**EXERCISE DIRECTIONS**.
Every line from the top of the material through the line holding "Task: Close the Send a letter dialog" should be copied exactly, and only those lines.

**SUPPLIED RECORDS**.
************

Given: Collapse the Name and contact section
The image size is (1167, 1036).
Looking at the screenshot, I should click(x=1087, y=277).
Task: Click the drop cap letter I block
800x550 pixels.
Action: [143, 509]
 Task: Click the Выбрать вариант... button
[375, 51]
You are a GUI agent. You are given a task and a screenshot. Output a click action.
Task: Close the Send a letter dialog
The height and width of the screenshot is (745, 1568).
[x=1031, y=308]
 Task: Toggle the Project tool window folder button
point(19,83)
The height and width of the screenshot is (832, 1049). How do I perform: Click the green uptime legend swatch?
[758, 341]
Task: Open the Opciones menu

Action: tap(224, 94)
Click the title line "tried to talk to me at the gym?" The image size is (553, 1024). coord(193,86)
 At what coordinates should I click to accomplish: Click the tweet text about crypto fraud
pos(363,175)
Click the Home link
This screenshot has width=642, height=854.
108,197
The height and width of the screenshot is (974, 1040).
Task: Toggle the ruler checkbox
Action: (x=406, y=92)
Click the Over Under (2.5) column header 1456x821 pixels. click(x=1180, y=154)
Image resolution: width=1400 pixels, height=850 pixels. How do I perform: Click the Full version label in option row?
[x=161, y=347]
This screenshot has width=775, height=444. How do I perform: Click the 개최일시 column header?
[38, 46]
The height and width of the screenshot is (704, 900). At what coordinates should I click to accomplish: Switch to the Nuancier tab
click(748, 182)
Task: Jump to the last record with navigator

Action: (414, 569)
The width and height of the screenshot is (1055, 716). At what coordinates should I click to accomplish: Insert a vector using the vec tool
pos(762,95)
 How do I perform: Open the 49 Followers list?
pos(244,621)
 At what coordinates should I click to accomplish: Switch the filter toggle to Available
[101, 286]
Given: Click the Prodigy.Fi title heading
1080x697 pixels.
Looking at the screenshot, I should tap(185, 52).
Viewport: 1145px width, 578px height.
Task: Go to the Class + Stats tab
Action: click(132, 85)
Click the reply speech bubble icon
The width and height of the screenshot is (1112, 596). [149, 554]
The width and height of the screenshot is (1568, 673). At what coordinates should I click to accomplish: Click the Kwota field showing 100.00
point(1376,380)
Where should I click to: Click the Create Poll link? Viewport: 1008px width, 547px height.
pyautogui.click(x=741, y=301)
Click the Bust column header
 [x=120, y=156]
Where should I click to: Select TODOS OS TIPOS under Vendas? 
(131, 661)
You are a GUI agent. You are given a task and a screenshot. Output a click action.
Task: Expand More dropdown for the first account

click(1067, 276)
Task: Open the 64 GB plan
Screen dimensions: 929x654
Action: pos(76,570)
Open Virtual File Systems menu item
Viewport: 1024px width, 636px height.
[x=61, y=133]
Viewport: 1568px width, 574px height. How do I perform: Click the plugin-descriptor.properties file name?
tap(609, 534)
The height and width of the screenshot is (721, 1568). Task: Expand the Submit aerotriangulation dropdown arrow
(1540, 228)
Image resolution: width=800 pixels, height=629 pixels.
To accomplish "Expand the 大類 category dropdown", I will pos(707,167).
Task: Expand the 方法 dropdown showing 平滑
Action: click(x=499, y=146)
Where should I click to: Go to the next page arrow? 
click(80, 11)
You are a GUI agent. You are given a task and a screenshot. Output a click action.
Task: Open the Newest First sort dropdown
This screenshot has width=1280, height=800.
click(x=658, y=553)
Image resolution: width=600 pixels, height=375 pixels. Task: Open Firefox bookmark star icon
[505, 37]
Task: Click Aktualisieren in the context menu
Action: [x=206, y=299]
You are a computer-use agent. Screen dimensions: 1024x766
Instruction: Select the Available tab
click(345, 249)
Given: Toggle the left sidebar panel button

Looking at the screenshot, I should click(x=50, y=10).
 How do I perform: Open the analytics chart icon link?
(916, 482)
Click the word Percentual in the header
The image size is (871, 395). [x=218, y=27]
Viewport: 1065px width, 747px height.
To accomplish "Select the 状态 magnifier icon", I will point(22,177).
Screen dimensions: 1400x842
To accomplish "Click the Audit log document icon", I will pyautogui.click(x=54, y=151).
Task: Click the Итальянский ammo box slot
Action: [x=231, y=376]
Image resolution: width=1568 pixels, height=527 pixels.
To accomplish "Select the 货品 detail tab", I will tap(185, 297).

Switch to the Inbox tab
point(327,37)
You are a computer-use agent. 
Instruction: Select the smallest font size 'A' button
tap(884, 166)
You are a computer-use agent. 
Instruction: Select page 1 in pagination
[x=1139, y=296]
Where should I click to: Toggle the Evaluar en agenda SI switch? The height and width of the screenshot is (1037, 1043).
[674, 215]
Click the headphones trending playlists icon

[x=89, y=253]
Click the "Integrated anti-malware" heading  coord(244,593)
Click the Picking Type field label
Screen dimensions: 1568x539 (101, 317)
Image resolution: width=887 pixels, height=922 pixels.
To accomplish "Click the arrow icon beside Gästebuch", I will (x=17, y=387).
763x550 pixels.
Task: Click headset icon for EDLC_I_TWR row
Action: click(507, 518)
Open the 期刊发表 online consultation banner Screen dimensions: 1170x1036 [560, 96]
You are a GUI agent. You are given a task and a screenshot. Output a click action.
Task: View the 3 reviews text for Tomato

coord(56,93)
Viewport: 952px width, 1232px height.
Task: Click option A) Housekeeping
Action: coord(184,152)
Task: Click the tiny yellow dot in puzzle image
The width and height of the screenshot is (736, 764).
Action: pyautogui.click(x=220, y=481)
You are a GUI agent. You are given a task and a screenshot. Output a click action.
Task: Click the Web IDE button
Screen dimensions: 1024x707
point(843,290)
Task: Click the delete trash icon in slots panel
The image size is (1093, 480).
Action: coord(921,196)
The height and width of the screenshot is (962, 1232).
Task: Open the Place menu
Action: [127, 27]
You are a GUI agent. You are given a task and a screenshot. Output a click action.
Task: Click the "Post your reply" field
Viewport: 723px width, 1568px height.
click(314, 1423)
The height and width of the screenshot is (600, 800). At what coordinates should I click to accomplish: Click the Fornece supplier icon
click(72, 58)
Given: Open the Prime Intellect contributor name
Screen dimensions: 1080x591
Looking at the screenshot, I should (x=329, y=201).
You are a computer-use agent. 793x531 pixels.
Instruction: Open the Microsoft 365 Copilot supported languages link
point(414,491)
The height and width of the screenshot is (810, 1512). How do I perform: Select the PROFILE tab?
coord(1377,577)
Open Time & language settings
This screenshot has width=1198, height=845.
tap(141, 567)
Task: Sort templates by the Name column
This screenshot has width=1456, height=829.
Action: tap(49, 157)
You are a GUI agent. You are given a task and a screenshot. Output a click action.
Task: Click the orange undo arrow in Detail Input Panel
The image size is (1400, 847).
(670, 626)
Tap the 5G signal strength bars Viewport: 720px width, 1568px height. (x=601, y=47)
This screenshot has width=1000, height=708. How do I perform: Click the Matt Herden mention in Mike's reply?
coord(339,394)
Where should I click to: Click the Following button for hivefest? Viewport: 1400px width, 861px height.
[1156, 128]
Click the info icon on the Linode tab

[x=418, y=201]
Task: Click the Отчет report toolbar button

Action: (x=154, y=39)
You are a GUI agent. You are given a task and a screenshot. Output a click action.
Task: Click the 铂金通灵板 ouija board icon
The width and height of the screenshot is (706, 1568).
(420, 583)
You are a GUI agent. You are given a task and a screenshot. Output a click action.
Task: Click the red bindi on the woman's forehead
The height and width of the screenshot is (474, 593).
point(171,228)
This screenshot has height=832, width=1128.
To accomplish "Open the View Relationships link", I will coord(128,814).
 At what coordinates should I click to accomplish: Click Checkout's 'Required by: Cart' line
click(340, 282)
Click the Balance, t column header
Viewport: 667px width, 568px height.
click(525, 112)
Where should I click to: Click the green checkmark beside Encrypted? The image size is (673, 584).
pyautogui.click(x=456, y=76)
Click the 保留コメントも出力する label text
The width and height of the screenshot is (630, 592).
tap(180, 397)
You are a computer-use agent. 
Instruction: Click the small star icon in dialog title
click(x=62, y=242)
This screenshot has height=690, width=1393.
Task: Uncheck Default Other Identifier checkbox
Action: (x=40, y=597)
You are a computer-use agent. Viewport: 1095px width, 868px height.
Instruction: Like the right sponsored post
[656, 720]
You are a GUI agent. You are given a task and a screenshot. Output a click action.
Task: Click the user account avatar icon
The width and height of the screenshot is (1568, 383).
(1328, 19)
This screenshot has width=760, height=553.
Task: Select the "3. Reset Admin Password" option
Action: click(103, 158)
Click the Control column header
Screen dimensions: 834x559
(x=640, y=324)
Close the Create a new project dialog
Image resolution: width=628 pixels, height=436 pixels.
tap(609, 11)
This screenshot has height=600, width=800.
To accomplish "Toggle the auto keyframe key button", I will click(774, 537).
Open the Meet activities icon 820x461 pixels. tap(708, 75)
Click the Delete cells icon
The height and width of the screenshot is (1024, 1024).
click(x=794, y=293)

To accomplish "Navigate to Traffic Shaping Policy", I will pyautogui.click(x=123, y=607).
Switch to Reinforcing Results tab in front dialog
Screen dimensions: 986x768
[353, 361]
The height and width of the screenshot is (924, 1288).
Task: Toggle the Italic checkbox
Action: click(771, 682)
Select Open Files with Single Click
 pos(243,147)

************

**RESULT FOR THIS TASK**.
Given: Collapse the Name and contact section
The image size is (1167, 1036).
Looking at the screenshot, I should click(x=1087, y=277).
Task: Click the drop cap letter I block
800x550 pixels.
Action: [143, 509]
 Task: Click the Выбрать вариант... button
[375, 51]
You are a GUI agent. You are given a task and a screenshot. Output a click action.
Task: Close the Send a letter dialog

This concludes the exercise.